■ Problem details: For the data below, give again exactly the lines from the one containing "Open the orange" through the one containing "Given: Open 管理数据库 database management", both ends included, and no others.
─── Data provided ───
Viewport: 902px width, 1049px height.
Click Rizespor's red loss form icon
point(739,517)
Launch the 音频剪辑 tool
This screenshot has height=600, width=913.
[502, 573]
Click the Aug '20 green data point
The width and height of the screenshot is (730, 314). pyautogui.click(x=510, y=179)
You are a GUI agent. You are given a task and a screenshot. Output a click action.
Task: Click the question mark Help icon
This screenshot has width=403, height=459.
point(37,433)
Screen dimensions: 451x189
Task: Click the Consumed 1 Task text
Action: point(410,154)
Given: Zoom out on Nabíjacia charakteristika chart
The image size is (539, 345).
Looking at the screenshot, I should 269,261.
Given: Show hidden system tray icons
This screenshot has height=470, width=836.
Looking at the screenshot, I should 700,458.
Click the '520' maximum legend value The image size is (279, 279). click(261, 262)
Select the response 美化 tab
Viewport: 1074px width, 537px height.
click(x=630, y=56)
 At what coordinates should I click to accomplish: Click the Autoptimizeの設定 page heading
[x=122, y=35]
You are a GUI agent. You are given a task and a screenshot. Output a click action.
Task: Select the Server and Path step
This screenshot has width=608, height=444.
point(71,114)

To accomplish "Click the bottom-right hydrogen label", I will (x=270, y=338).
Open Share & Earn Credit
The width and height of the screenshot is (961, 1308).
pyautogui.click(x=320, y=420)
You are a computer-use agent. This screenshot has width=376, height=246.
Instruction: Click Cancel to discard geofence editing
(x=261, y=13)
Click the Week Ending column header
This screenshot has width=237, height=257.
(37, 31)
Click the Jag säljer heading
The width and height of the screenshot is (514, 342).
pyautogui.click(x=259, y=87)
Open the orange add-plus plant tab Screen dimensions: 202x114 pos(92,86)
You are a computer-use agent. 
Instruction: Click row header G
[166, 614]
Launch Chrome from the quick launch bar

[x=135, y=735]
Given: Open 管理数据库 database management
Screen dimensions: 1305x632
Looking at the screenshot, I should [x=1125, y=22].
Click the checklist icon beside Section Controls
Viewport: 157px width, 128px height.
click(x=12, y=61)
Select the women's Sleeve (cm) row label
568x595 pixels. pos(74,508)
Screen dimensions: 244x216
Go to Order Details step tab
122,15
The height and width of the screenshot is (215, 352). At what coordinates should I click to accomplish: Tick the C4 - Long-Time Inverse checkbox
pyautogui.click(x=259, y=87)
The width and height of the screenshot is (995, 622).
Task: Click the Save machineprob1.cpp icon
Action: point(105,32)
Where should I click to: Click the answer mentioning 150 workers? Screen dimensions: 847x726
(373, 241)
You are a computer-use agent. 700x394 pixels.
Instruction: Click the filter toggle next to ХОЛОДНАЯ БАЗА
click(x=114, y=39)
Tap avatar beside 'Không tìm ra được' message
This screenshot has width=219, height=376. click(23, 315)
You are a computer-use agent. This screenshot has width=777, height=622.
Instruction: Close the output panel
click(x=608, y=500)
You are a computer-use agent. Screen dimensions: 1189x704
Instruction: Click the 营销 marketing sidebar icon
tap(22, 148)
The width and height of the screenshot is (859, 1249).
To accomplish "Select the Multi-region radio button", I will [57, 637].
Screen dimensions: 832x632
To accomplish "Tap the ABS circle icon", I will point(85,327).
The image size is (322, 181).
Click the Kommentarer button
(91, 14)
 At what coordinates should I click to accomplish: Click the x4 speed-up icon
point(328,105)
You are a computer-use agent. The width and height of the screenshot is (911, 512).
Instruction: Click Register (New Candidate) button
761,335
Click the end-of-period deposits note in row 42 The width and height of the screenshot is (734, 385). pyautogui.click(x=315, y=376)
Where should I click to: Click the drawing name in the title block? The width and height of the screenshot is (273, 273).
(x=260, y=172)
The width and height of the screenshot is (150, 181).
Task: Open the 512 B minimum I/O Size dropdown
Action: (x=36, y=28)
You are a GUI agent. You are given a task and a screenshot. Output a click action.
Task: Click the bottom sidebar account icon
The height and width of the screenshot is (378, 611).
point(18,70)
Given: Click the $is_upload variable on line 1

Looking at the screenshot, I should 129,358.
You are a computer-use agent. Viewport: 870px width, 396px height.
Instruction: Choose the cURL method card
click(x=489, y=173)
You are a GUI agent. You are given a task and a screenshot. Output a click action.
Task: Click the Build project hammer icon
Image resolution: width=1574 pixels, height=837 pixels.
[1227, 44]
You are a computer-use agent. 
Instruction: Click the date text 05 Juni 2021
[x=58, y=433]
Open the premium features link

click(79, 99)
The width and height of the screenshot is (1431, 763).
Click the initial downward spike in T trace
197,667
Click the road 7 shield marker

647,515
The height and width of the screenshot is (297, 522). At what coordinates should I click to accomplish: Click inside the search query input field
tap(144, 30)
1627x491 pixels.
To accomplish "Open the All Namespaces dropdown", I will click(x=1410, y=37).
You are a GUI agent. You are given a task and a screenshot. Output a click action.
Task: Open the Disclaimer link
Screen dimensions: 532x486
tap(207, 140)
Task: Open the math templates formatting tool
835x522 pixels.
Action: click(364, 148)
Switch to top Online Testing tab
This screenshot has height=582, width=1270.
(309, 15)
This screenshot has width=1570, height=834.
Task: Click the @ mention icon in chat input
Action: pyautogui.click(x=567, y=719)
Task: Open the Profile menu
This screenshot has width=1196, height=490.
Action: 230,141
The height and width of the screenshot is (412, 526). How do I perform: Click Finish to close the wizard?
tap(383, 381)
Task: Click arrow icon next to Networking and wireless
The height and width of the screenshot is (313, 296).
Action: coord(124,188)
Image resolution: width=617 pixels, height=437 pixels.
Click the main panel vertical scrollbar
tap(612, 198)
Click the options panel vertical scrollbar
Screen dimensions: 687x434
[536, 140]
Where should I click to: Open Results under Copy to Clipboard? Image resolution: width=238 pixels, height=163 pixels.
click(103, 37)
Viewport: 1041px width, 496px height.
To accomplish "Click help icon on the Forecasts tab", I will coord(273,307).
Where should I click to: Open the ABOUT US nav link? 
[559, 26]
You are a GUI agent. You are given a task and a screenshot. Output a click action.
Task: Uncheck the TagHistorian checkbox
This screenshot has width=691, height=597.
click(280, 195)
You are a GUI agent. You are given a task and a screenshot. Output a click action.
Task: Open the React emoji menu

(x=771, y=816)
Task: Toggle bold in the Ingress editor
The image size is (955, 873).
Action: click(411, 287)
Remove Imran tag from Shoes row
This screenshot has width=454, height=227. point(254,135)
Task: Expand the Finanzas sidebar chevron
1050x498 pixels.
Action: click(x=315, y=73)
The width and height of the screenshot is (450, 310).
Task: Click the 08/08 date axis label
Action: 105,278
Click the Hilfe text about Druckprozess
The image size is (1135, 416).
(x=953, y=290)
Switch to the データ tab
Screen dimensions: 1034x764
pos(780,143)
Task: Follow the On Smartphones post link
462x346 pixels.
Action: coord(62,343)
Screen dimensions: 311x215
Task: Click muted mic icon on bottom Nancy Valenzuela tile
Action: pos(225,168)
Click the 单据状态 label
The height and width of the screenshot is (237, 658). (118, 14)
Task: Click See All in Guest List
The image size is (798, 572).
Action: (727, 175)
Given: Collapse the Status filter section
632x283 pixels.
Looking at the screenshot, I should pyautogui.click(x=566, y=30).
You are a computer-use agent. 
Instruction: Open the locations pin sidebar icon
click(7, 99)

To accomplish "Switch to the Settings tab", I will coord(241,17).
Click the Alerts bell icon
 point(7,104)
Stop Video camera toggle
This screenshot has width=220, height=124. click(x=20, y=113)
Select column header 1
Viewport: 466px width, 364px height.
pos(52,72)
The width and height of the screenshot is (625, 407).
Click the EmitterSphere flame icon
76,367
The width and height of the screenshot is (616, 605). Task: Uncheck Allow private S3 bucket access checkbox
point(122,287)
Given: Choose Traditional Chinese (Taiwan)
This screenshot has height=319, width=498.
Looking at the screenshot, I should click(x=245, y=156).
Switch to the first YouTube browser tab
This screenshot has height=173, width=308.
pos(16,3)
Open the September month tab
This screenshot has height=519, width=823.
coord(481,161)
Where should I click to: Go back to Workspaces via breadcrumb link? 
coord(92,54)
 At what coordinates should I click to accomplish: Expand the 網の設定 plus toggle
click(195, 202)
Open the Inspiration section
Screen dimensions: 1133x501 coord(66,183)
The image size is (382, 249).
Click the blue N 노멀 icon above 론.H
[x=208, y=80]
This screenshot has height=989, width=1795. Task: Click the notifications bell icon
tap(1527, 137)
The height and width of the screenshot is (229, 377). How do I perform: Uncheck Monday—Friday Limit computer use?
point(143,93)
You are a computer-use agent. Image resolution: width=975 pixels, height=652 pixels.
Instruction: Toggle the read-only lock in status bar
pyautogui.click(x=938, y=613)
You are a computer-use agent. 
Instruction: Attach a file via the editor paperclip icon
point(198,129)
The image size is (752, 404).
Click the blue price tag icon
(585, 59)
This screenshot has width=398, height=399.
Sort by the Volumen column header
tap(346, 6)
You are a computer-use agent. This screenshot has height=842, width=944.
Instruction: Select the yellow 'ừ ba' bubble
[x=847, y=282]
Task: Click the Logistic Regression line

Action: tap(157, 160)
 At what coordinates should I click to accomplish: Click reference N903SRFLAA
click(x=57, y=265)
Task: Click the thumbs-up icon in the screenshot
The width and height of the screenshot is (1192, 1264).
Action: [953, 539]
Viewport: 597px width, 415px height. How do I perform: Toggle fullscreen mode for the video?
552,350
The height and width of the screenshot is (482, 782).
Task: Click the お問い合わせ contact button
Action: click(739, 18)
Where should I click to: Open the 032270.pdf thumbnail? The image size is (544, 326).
───
■ Reply:
Open the orange add-plus plant tab Screen dimensions: 202x114 pos(92,86)
You are a computer-use agent. 
Instruction: Click row header G
[166, 614]
Launch Chrome from the quick launch bar

[x=135, y=735]
Given: Open 管理数据库 database management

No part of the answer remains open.